Violences et impunité : le prix humain d’une alliance controversée
Les accusations de violations des droits humains se multiplient. Fin juin 2026, des témoignages recueillis près de Tombouctou révèlent un épisode particulièrement sombre : des soldats maliens, épaulés par des membres de l’Africa Corps, auraient exécuté plusieurs civils, dont les corps auraient été disposés en forme de croix gammée. D’autres civils, circulant à moto, auraient été tués lors d’une frappe de drone, toujours selon les mêmes sources.
Quelques jours plus tôt, une opération conjointe des Forces armées maliennes et de l’Africa Corps dans la région de Tombouctou aurait causé la mort d’une douzaine de civils, avec des témoignages évoquant des exécutions sommaires et des pillages de marchés locaux, en l’absence de tout affrontement préalable avec des groupes armés. Ces actes s’ajoutent à une liste déjà longue d’exactions attribuées à Wagner, puis à l’Africa Corps, par des ONG et des investigations journalistiques internationales.

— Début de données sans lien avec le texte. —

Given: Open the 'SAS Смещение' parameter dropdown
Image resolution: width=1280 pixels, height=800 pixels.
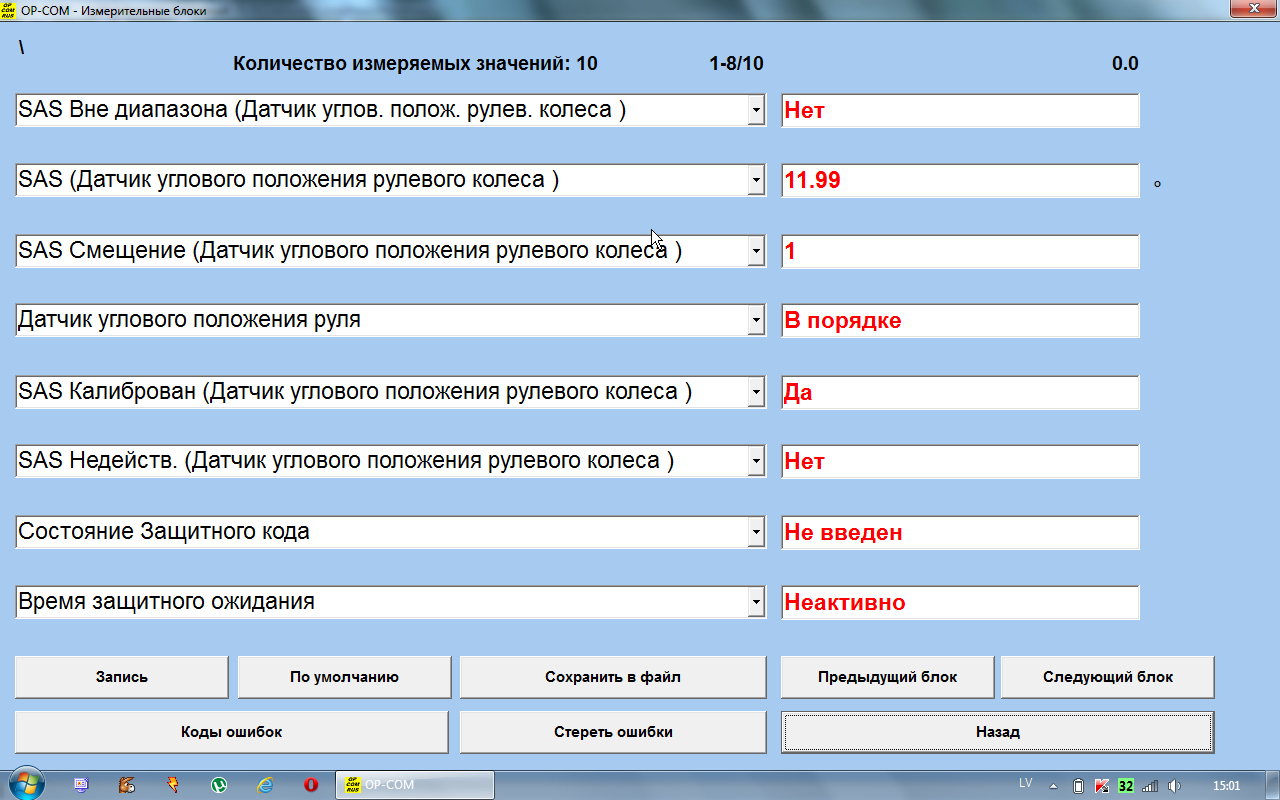Looking at the screenshot, I should point(756,252).
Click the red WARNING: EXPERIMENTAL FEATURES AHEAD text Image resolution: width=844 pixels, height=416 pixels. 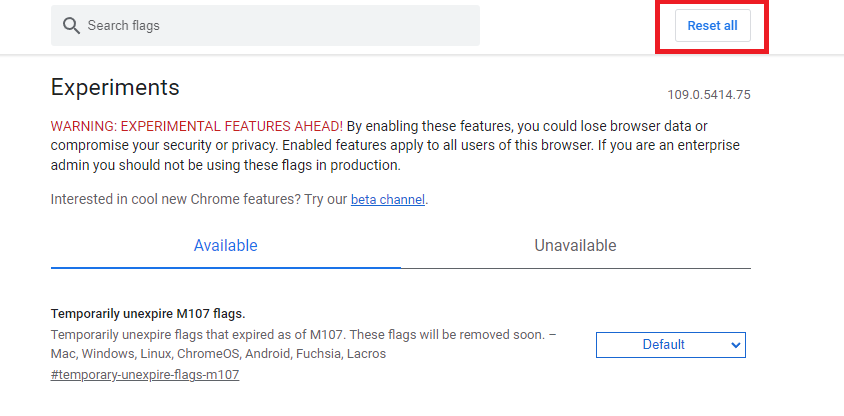coord(196,126)
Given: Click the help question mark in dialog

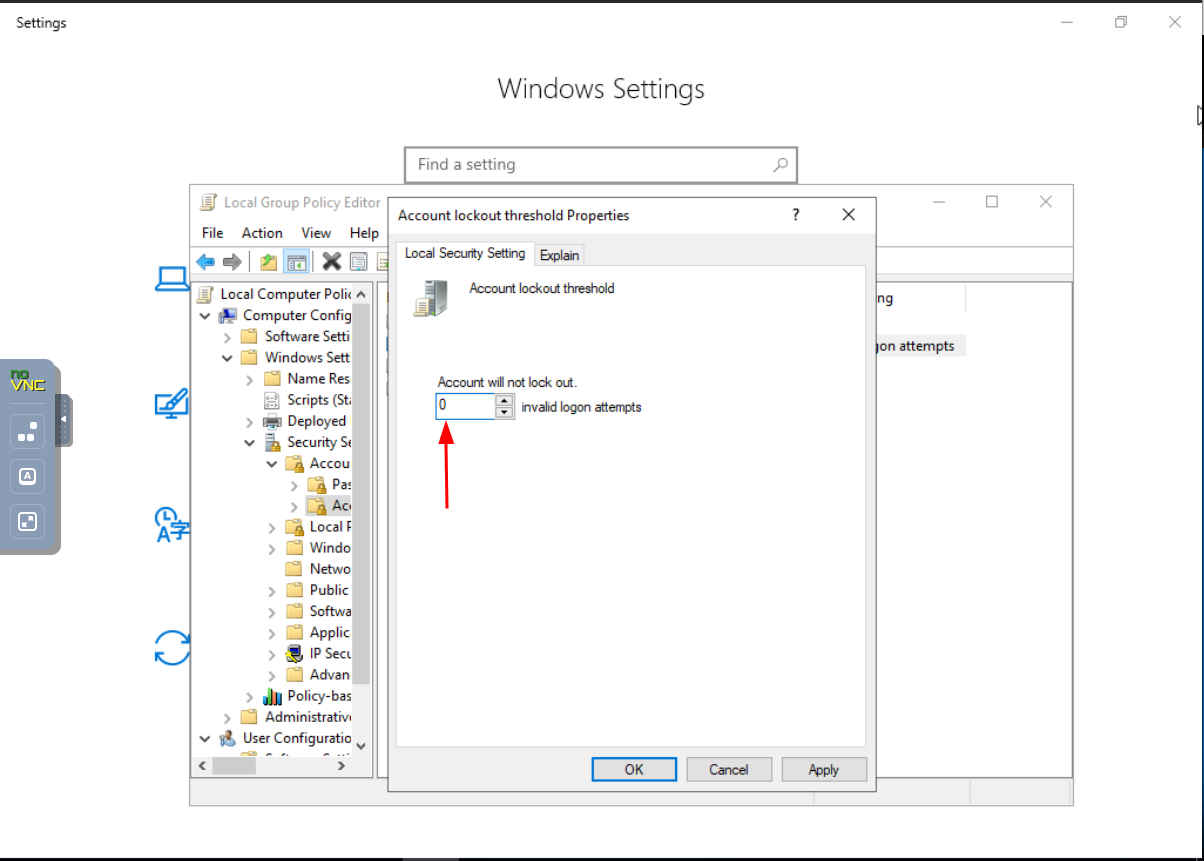Looking at the screenshot, I should tap(796, 215).
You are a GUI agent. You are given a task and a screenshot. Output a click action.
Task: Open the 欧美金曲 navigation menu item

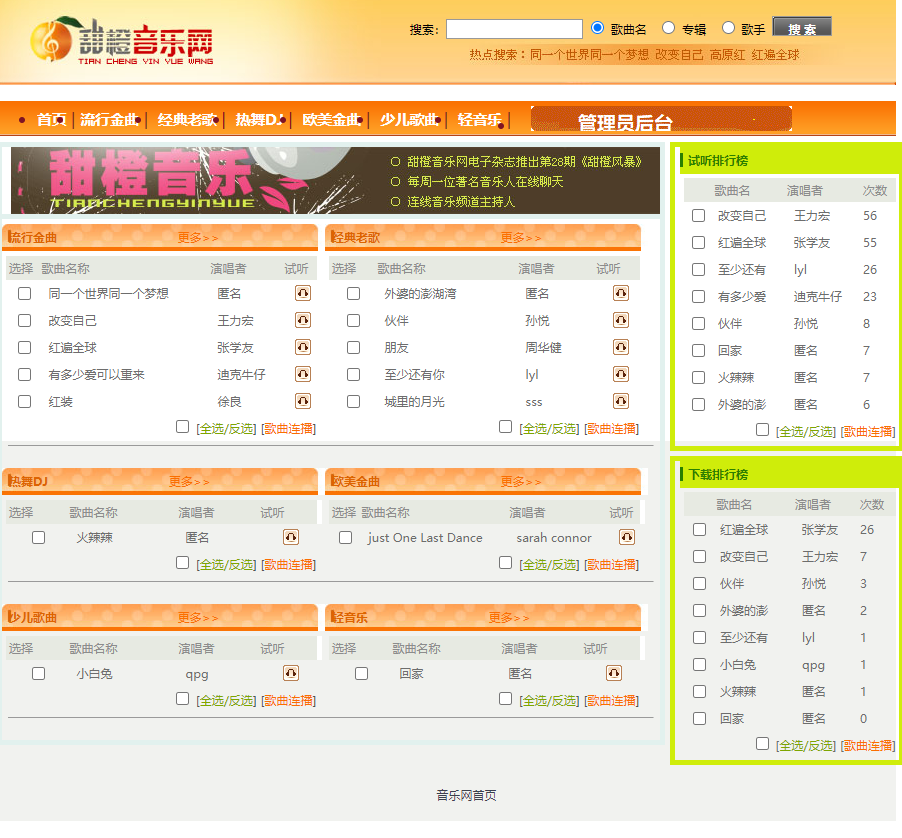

Cette brutalité croissante ne se traduit pas par des avancées militaires tangibles. Les groupes armés conservent leur capacité à frapper simultanément plusieurs villes, à perturber les axes logistiques et à contraindre les forces russes et maliennes à disperser leurs troupes. Le retrait de Kidal et d’autres positions stratégiques dans le nord illustre l’incapacité à stabiliser durablement ces territoires, malgré les moyens déployés.
En recentrant désormais ses efforts sur la défense de Bamako et sur un appui aérien accru, l’Africa Corps reconnaît indirectement l’échec de sa mission initiale. Pour la junte malienne, qui a choisi de tourner le dos à ses anciens alliés occidentaux au profit de Moscou, cette situation pose une question cruciale : après des années d’investissements massifs et de coopération militaire, la sécurité promise tarde à se concrétiser, tandis que les ombres sur le respect des droits humains s’allongent. Les ajustements tactiques annoncés par la Russie traduisent moins une montée en puissance qu’une tentative désespérée de limiter les dégâts d’une campagne dont les résultats restent bien en deçà des promesses initiales.